The story of how a printing press in Rouleau printed posters for circuses and theatrical companies across North America
rouleau circus posters
Replacing hand set type chart. Photo by Ron Walter

The sleepy town of Rouleau, 30 minutes east of Moose Jaw, is best known as the scene for filming of the popular television comedy Dog River.

The local grain elevator still carries the name Dog River.

 A century ago, Rouleau was the circus poster capital of North America. 

In those days, travelling theatrical troupes and circuses played routes from town to town. Since this was before television the main form of promotion by the various operators was colourful posters, usually 28 inches by 42 or larger.

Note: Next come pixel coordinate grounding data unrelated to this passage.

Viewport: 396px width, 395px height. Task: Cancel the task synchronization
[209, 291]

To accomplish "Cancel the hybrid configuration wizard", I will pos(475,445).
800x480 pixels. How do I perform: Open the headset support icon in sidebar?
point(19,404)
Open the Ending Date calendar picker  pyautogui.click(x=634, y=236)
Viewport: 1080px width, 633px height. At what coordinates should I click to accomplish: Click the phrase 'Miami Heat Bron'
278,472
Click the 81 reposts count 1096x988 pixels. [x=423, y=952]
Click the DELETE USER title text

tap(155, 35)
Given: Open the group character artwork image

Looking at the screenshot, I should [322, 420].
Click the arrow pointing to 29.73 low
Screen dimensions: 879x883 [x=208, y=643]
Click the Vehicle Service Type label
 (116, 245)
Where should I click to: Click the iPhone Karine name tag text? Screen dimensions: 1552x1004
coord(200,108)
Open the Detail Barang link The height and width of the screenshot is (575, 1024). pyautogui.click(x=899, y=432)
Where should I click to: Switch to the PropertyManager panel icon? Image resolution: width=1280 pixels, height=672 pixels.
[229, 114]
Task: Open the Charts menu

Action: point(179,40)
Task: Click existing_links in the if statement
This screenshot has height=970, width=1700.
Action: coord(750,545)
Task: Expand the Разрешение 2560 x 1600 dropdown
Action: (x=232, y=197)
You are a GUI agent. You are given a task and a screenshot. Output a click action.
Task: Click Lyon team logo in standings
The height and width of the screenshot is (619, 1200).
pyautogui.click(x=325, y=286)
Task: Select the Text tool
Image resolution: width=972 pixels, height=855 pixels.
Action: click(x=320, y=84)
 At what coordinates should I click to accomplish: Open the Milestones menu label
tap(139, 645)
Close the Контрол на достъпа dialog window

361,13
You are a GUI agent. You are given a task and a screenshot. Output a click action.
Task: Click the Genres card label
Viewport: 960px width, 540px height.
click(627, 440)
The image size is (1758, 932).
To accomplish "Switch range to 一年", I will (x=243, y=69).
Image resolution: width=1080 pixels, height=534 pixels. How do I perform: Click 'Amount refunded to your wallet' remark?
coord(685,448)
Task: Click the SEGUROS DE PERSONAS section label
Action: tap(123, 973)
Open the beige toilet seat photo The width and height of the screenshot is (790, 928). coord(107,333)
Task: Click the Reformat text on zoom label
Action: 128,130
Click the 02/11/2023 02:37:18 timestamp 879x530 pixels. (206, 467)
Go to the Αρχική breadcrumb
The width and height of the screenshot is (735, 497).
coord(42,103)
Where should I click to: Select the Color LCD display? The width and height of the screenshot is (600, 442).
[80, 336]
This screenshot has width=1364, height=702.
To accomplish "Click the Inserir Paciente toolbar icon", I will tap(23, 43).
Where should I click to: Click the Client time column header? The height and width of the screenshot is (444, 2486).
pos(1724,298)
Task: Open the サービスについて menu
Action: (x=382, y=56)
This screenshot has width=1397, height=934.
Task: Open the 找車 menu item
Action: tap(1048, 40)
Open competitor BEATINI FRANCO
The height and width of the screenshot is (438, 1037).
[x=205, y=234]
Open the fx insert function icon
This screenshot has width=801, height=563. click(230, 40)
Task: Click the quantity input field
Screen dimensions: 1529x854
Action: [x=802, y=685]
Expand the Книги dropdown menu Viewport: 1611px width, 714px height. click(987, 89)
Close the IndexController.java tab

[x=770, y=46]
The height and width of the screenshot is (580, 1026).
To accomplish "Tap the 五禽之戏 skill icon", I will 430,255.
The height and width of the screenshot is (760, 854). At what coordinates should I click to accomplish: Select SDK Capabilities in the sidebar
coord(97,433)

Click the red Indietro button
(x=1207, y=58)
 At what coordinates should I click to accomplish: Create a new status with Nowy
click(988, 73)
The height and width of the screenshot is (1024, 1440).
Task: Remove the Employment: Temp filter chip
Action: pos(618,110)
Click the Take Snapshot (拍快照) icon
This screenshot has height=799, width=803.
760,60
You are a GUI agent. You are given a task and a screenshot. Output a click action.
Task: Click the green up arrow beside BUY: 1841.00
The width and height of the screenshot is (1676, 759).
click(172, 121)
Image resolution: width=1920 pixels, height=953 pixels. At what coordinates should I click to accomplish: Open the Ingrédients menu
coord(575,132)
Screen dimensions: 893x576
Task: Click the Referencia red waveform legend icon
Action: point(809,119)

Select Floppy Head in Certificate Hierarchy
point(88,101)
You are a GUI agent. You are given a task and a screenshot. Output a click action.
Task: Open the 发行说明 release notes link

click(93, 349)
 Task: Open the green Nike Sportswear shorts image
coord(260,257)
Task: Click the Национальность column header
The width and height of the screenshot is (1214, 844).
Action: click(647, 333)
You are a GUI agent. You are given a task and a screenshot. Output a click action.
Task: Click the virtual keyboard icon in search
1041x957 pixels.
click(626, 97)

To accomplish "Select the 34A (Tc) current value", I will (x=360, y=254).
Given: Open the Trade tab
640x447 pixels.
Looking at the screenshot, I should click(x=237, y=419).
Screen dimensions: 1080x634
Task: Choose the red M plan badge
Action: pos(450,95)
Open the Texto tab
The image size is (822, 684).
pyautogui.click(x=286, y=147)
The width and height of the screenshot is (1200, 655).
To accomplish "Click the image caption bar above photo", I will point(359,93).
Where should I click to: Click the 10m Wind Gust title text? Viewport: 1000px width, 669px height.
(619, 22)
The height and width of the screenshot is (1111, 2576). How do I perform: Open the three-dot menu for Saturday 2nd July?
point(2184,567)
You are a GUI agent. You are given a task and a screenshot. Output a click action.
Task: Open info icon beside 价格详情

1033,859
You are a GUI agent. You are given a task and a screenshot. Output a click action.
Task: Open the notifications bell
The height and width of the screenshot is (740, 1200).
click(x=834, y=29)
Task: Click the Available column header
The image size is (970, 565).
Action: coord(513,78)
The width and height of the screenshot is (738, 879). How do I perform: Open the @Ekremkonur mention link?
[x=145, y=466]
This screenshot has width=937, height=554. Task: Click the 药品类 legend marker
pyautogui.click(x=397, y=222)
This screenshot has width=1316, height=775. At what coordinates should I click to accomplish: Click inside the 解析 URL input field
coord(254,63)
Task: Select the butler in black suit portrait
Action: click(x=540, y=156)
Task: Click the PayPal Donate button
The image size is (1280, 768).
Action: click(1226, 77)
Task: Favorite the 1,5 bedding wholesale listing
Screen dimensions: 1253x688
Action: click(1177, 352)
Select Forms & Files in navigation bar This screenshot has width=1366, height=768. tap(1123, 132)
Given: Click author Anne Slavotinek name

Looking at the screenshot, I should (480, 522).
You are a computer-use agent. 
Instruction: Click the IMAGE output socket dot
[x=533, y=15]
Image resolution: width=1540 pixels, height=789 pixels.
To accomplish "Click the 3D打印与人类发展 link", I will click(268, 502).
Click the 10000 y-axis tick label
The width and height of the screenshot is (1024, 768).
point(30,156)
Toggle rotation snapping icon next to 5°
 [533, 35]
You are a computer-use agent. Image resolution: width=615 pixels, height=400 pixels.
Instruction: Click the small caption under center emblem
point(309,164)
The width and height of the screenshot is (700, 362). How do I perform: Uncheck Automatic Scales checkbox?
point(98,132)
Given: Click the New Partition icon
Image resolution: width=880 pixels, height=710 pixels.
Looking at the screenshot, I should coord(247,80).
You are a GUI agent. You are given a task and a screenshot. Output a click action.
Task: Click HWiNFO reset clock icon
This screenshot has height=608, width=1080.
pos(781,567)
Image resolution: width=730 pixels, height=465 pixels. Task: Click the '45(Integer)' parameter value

In 1912 Andrew King, owner of the weekly Rouleau Enterprise since 1909, had a stroke of luck, as he calls it in his autobiography, Pen, Paper, and Printing Ink.

A desperate advance agent for a travelling theatre company came to the Enterprise newspaper and print shop.

He came in several times that day, impatient that his posters hadn’t arrived from Chicago and wondered why there was no poster printing around Rouleau.

Joking, King suggested starting one then and there. When the advance man agreed, King had second thoughts about printing these oversized posters in the middle of the Prairies.

His attitude slowly changed once the advance agent informed him a poster printing plant only needed good train service and that showmen never visited poster printing plants.

The posters required large handset type, larger than any of the metal type in the shop. King went to work and hand carved the block type from wood for hand set printing. Each letter was set one at a time.

Thus began Enterprise Show Print located in a Prairie town of 800 in the middle of nowhere,

Word got out and King printed posters for circuses and theatrical companies all over North America. By 1914 he was mailing poster catalogues to fairs and exhibitions in the West, and began selling the rosettes used in fair and sports day competitions.

In 1919 luck arrived with the Winnipeg General Strike. Without railway transport posters from a Winnipeg printer could not be sent. King's print shop got the poster work.

“From the time we began to serve circuses there was rarely one that entered Canada, particularly west of the Great Lakes that we did not serve.”

Posters were printed for Al. B. Barnes and Clyde Beatty among others.

One year the world famous Ringling Bros., Barnum & Bailey Circus, the oldest circus in America, offered him a poster contract worth $90,000. 

King decided the extra journeyman printers and investment in another press was too much for a one year contract. He turned down the job.

When King purchased the Estevan Mercury newspaper in 1944 the poster business moved with him. The heyday for circus and travelling posters was over once the Second World War ended, but the shop still employed 30 persons.